Saturday, May 30, 2015

`The More Brutal, the More Mendacious'

A publisher sent me, unsolicited, a very large novel to review – “or just to enjoy!” [italics and exclamation point in the original], as the accompanying letter thoughtfully suggests. It’s a hardcover book of more than nine-hundred pages, with a colorful photograph on the front and blurbs on the back from four people I have never heard of. There was a time when I might have read it, out of flattery and dogged commitment to consuming everything placed in front of me, like a kid cleaning his plate of vegetables, but no more. I don’t read much fiction I haven’t already read. I don’t read anything that smacks of fantasy or what one of the blurbists refers to as “Garcia Marquezian magical realism.” And I don’t read novels exceeding nine-hundred pages in length unless the author is named Tolstoy or Proust.

One of my favorite letter writers, along with Cowper, Keats and O’Connor, is William James, a man who seems to have been more alive than most of us. His prose bristles. In a letter to Mrs. Henry Whitman written on June 7, 1899, James says:

“I am against bigness and greatness in all their forms, and with the invisible molecular forces that work from individual to individual, stealing in through the crannies of the world like so many soft rootlets, or like the capillary oozing of water, and yet rending the hardest monuments of man's pride, if you give them time. The bigger the unit you deal with, the hollower, the more brutal, the more mendacious is the life displayed.”

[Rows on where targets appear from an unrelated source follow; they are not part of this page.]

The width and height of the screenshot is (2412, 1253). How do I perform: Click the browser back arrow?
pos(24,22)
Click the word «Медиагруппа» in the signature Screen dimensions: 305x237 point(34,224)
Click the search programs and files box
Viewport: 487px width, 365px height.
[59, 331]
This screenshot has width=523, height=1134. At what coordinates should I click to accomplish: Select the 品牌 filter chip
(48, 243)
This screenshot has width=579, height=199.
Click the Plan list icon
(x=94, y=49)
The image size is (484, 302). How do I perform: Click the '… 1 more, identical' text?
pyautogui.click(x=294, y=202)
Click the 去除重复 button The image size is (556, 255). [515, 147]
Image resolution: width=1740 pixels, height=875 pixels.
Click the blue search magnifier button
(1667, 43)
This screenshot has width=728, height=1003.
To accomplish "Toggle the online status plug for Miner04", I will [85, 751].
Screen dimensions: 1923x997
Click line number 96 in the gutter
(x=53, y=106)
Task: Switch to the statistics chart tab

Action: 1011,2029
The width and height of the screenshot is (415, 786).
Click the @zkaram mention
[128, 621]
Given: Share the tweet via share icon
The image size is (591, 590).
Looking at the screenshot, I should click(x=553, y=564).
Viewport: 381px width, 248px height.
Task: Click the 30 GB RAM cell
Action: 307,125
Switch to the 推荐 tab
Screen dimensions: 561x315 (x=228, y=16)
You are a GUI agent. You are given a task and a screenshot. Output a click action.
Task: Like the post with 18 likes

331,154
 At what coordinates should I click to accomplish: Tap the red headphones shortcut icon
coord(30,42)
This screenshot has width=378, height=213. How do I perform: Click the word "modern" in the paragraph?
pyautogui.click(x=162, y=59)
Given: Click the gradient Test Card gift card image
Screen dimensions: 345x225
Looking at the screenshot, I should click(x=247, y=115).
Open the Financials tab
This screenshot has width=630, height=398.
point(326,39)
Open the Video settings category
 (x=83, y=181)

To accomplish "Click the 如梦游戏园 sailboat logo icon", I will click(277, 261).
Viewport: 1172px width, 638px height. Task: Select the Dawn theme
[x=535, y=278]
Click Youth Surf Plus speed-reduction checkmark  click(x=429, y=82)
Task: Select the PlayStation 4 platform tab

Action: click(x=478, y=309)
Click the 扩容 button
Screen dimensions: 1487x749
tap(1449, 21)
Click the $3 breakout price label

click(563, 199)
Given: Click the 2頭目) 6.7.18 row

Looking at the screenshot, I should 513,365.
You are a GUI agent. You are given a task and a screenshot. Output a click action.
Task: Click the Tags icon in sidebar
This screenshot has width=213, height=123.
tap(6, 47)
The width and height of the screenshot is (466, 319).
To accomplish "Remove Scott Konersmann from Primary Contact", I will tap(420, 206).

This seems true of organizations, crowds of any sort and most works of literature. One suspects egotism in most steroidal performances. Inevitably, quantity trumps quality. I’m not making a grand political generalization, unlike James, who goes on:

“So I am against all big organizations as such, national ones first and foremost: against all big successes and big results; and in favor of the eternal forces of truth which always work in the individual and immediately unsuccessful way, under-dogs always, till history comes after they are long dead, and puts them on the top.--You need take no notice of these ebullitions of spleen, which are probably quite unintelligible to any one but myself.”